Within each code fence we define a custom syntax for declaring commands to invoke and their expected output.

The initial content of each line can denote special meaning:

  • $ denotes a command string to run.
  • < define stdin to feed to the spawned command.
  • [N] defines the expected exit code of the command. MUST be the final line for a command definition.
  • >1 and >2 define expected output for stdout and stderr, respectively. If not used, stdout and stderr are merged. This syntax allows verification that output is written to a specific stdio file descriptor.
  • All other lines are treated as expected output from the command.

Command Strings

Lines beginning with $ declare a command string. A command string is a POSIX shell inspired grammar that defines how to invoke processes.

Often, a command string is just the name of the program under test and its arguments. e.g.

$ myapp arg0 arg1

Redirection

Process file descriptors can be controlled using the redirection grammar [n]operation word.

[n] is an optional file descriptor. 0 is stdin, 1 is stdout, 2 is stderr.

word describes where to read/write from.

The < operation reads content from the file word and sends it to stdin.

The > operation redirects content from a file descriptor (default 1 / stdout) and writes it to the file word.

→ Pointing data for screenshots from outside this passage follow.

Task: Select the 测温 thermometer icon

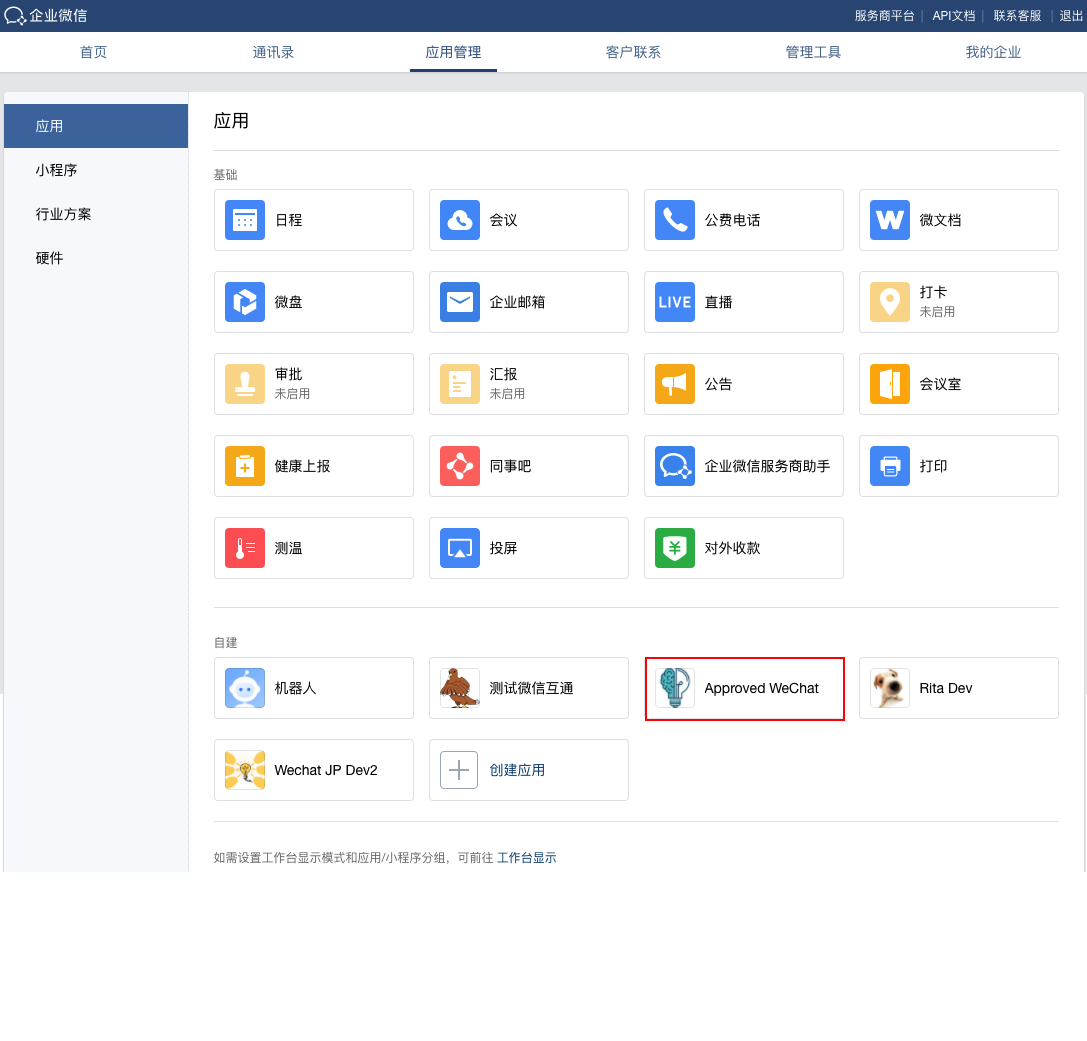Action: (245, 548)
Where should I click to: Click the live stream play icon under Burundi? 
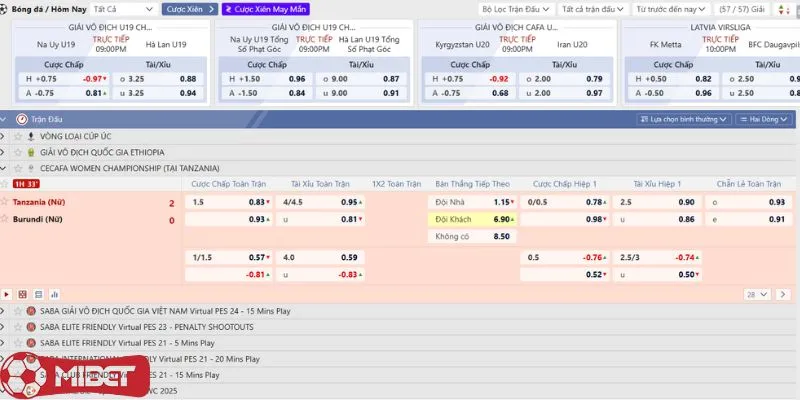(8, 295)
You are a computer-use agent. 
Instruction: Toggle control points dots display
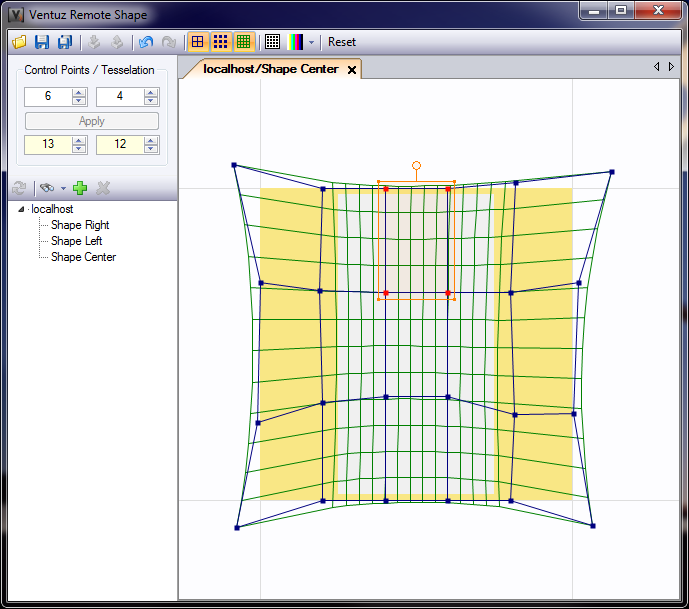(x=220, y=42)
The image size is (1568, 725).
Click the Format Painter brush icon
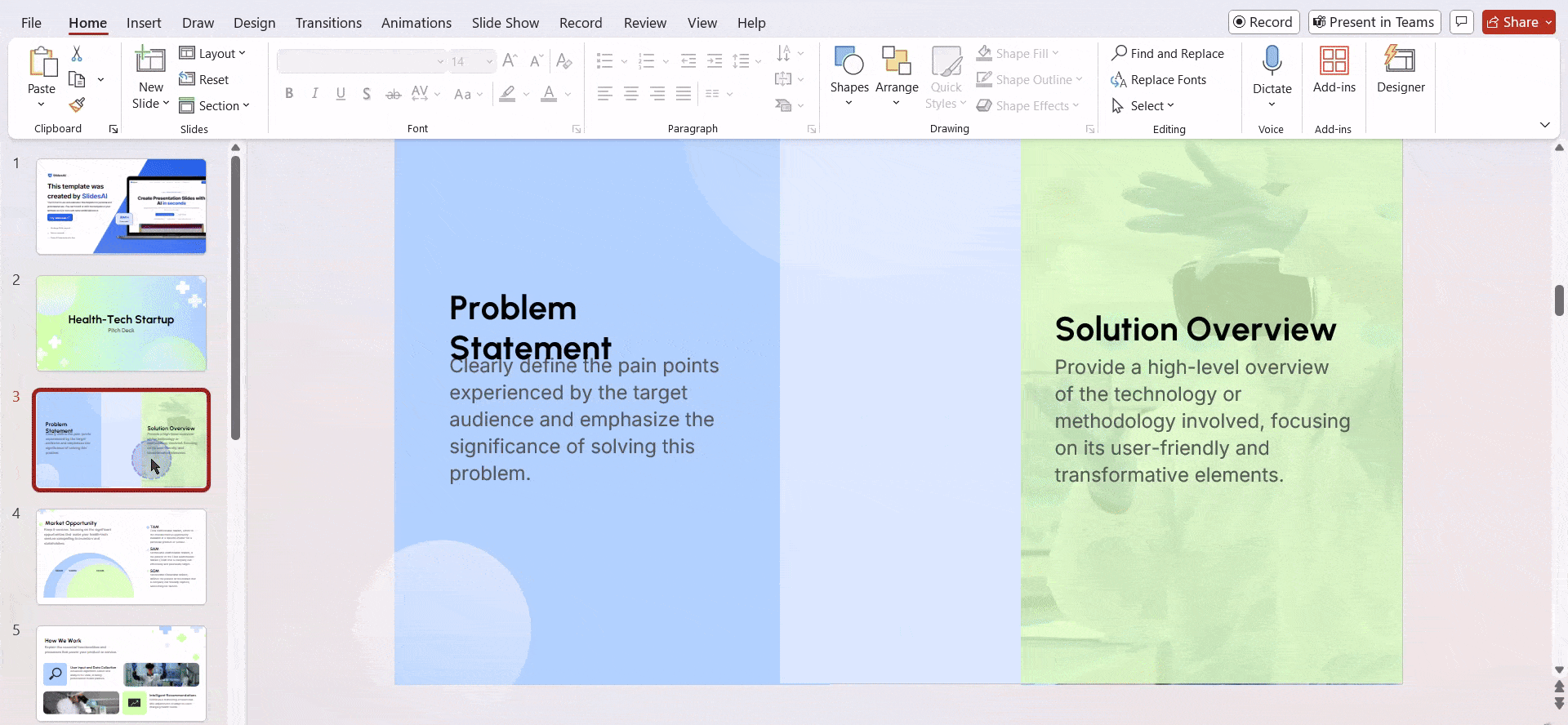tap(77, 105)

The file is truncated after opening.

The >> operation behaves like > but appends to the destination file instead of truncating.

<& duplicates an input file descriptor. Default of 0 / stderr. word of - closes the file descriptor.

>& duplicates an output file descriptor. Default of 1 / stdout. word of - closes the file descriptor.

The test runner proxies the following virtual files or emulates them if they don't exist:

  • /dev/null - A write only file that does nothing with data written to it. Typically used for redirecting output so it isn't display. e.g. >/dev/null to redirect stdout to nothing.

Examples:

Execute `myapp` and write its stdout to the file `stdout`.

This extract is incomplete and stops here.